Après la guerre 40-45, le chauffage central s’est généralisé. Ensuite, en raison des crises énergétiques des années 70’, on a commencé péniblement à tenter de mieux isoler les habitations, dans le but de pouvoir les chauffer confortablement en consommant moins d’énergie. Cependant, malgré ces efforts, l’objectif est toujours resté le même, chauffer l’ensemble de l’habitation, plus ou moins complètement, en considérant qu’il s’agissait là d’un problème purement technique et que le comportement des occupants était assez secondaire.

Mais plutôt que de s’intéresser à l’habitation, ne faut-il pas s’intéresser avant tout à ses occupants ? Le but doit-il être de rendre le logement confortable ou de rendre la vie des occupants confortable ? Et c’est là toute la différence...

 L’approche fourmi

Ou approche SlowHeat.

L’idée générale est de procurer aux occupants la chaleur dont ils ont besoin plutôt que de chercher à chauffer la maison, murs et air. On envisage donc tous les moyens possibles pour y parvenir. Il faut insister sur le fait qu’il n’y a pas de réponse magique, chaque situation est différente, chaque individu a une sensibilité différente. Les méthodes peuvent donc être très variées et progressivement être testées et adoptées au rythme de chacun.

  • Vêtements (corps, tête, mains, pieds) multi-couches ;
  • Type d’activité ;
  • Locaux (taille, ensoleillement, isolation) ;
  • Chauffage individuel accumulé (bouillotte, noyaux, brique, etc...) ;
  • Chauffage individuel par contact (cape chauffante, couverture chauffante, chancelière chauffante, siège chauffant, etc...) ;
  • Chauffage individuel par convection (radiateur sous table) ;
  • Chauffage individuel par rayonnement (panneau rayonnant pour le bureau ou la table).

Un logement froid c’est un logement humide ? Pas vraiment, c’est largement un préjugé !

Une température plus basse est-ce mauvais pour la santé ? au contraire, c’est plutôt meilleur. Et pour le confort thermique des petits enfants, une température plus basse que pour les adultes, c’est mieux.

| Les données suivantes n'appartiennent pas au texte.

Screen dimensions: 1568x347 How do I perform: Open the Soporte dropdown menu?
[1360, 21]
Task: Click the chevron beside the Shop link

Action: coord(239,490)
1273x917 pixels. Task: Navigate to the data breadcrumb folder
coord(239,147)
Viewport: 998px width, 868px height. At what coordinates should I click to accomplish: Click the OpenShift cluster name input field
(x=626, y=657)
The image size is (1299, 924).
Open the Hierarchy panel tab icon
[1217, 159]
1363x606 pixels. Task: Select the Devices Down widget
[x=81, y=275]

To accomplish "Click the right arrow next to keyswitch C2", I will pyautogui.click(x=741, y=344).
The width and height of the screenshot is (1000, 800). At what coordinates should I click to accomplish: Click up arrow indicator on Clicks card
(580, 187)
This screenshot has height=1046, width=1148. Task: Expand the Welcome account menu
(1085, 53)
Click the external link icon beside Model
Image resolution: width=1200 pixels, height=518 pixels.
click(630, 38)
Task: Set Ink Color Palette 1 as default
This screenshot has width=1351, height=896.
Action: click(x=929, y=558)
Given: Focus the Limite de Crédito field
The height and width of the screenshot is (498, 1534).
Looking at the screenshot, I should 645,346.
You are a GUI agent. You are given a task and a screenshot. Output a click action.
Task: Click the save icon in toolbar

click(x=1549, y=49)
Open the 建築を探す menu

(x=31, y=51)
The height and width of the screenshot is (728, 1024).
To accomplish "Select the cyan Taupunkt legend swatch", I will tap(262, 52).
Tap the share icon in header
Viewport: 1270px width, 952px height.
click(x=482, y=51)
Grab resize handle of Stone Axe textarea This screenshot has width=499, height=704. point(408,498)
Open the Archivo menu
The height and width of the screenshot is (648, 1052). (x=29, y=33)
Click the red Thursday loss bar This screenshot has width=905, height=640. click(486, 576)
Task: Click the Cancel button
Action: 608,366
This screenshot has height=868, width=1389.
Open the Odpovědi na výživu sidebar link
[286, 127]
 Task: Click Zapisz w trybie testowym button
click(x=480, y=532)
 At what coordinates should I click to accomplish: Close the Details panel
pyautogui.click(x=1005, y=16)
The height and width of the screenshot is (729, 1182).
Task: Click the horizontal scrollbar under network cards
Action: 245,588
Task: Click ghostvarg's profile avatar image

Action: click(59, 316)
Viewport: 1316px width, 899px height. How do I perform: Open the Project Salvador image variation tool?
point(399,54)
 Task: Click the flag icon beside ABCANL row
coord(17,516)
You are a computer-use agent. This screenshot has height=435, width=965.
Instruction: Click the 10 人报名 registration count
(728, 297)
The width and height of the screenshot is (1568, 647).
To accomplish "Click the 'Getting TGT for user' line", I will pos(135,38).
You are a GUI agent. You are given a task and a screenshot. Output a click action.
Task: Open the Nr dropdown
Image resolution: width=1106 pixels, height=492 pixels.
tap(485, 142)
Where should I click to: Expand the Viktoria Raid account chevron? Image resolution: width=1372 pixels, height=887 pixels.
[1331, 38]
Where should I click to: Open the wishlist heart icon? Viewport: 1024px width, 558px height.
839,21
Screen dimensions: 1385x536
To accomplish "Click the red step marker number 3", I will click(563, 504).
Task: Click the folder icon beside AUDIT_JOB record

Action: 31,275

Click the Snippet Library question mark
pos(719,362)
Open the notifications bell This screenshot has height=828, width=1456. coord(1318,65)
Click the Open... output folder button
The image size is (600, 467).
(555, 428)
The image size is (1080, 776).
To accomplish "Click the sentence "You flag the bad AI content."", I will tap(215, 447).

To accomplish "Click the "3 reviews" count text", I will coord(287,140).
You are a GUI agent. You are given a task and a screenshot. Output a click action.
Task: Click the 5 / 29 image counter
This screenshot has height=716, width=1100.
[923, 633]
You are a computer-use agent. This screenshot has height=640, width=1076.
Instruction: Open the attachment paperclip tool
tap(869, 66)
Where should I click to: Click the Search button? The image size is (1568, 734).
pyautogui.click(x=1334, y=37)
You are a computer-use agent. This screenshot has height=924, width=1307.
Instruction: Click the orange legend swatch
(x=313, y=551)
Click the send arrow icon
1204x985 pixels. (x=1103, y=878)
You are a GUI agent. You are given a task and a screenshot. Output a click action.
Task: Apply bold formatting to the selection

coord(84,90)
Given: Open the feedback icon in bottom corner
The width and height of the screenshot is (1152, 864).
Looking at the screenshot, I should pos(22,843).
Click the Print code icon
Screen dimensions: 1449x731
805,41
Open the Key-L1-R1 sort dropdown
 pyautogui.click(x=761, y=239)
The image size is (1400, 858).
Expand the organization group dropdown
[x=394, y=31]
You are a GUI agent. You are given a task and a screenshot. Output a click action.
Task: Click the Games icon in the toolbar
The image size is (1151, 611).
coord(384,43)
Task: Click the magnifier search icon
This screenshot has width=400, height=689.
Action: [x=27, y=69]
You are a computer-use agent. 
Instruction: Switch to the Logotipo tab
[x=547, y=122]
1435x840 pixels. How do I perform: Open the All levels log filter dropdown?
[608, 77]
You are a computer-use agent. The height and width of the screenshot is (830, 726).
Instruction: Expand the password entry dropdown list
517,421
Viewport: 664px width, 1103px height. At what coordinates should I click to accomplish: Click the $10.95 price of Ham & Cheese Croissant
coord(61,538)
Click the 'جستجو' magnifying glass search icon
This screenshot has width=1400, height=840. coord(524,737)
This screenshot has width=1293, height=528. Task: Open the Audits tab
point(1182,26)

Est-ce facile ? absolument pas. On ne change pas des décennies d’habitudes d’un claquement de doigts, sans parler de l’évolution des règlementations qui n’encourage pas beaucoup cette démarche. Répétons-le, chacun doit suivre son rythme, choisir et expérimenter ses propres méthodes parmi toutes celles proposées.

Cuisine afghane
Faculté d’Architecture - ULg

 L’approche cigale

Ou approche chauffage central.

On chauffe confortablement l’ensemble de la maison, avec parfois des nuances (vannes thermostatiques), et plus ou moins en continu, car une fake news circule obstinément : la consommation augmente si on coupe le chauffage la nuit, à cause de la remise en température du matin !

Mais aujourd’hui, on recommande en plus vigoureusement de bien isoler toute la maison. C’est la célèbre lutte contre les "passoires énergétiques", encouragée voire imposée par la plupart des dirigeants politiques et économiques. Cependant, rénover sa maison pour bien l’isoler coute un pont. C’est d’ailleurs pourquoi les industries du bâtiment se frottent les mains. Mais, comme toujours, cet investissement représente invariablement une consommation d’énergie, directe ou indirecte : environ un kilo d’équivalent pétrole pour chaque 6€ investis. Comme on dit chez SlowHeat, « Rénover c’est mobiliser beaucoup de matériaux et dépenser en moyenne 100 000€ sur 30 ans (±250-300€ par mois) pour maintenir ses factures probablement inchangées. »

De toute façon, cette approche est couteuse et environnementalement impactante, soit à cause de la consommation d’énergie (car il n’y a pas assez d’énergies renouvelables pour tous et pour tout), soit à cause des investissements nécessaires. Cette approche est donc surtout réservée aux plus aisés.